Tiba-tiba seorang wanita dengan topeng muka di wajahnya langsung maju ke lantai dansa. Dari postur tubuh yang lentik, jelas sekali dia yang ingin kutemui. Senyumannya mengembang dan menunjuk ke salah satu arah, kepadaku. Aku membunga.

“Kau!” teriaknya.

“Aku?” tanyaku dengan perasaan sangat gugup. Dia menggerakkan jemarinya memanggil.

Lalu, aku segera melangkah. Satu dua langkah, segera terhenti. Bukan aku. Dia tak menunjuk ke arahku, ada seorang pria gagah dari belakang yang melewati langkahku. Pria itu bergegas ke lantai dansa.

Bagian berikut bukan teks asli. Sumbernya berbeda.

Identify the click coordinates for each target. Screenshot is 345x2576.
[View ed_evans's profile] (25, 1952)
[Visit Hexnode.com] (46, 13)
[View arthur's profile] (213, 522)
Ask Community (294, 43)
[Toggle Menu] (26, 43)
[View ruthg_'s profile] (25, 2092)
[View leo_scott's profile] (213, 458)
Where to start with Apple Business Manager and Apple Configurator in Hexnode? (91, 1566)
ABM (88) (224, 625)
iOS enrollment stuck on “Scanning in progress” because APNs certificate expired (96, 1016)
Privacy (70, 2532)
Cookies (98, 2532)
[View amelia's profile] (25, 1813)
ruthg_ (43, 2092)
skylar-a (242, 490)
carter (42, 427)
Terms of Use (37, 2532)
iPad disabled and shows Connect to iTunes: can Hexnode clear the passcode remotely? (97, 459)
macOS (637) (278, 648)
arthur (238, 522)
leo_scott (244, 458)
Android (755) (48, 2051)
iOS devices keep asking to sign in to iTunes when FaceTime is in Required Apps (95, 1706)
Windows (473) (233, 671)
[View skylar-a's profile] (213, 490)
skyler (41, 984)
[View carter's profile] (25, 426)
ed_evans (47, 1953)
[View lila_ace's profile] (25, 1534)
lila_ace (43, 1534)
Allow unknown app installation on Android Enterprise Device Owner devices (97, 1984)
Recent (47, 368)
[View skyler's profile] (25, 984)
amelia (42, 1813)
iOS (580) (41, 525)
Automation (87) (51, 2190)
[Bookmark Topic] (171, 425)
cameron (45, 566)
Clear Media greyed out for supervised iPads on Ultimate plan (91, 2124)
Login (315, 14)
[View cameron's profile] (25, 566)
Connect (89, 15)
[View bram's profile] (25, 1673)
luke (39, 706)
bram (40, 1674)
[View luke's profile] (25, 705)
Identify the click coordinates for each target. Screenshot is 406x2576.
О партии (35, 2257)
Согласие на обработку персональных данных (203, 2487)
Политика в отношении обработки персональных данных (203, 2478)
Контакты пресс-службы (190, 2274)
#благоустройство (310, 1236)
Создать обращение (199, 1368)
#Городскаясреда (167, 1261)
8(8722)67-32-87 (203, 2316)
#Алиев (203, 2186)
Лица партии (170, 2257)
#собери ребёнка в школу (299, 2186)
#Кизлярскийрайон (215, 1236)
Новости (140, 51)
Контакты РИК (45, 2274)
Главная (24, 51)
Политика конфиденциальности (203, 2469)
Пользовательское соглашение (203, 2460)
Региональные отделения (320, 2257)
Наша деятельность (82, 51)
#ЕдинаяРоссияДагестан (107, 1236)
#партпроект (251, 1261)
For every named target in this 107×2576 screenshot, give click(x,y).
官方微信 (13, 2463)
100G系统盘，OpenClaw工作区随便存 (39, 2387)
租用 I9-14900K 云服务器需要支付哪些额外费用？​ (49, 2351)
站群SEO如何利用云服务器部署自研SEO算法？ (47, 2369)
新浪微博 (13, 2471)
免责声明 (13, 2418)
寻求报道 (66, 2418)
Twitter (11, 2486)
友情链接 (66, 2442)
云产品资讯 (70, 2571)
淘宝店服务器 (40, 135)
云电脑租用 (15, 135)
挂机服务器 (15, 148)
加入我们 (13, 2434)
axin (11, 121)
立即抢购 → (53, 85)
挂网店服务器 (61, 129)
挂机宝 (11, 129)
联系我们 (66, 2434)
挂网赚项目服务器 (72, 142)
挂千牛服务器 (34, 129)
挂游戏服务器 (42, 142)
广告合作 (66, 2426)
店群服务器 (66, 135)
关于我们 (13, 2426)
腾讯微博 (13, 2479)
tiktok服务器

“Hentikan musiknya!” pinta lelaki itu sembari sebuah kain dari balik panggung
mengiringinya turun. Ada tulisan di sana, ‘Will you marry me?’.

***

Aku tak sanggup melihat ini semua. Air mataku masih berlinang. Bunga tadi barangkali sudah terinjak di sana. Aku tak peduli dan akan segera pulang. Cukup buat aku terluka lebih dalam.

Segera kucari ponsel di saku celana untuk menelepon teman agar dia menjemputku. Setidaknya menenangkan diri bersamanya. Ternyata ada pesan singkat yang dari tadi masuk. Aku membukanya. ‘Bukan Kafe Armenda. Tapi, Kafe Armenia. Segera datang dan dansa bersamaku.’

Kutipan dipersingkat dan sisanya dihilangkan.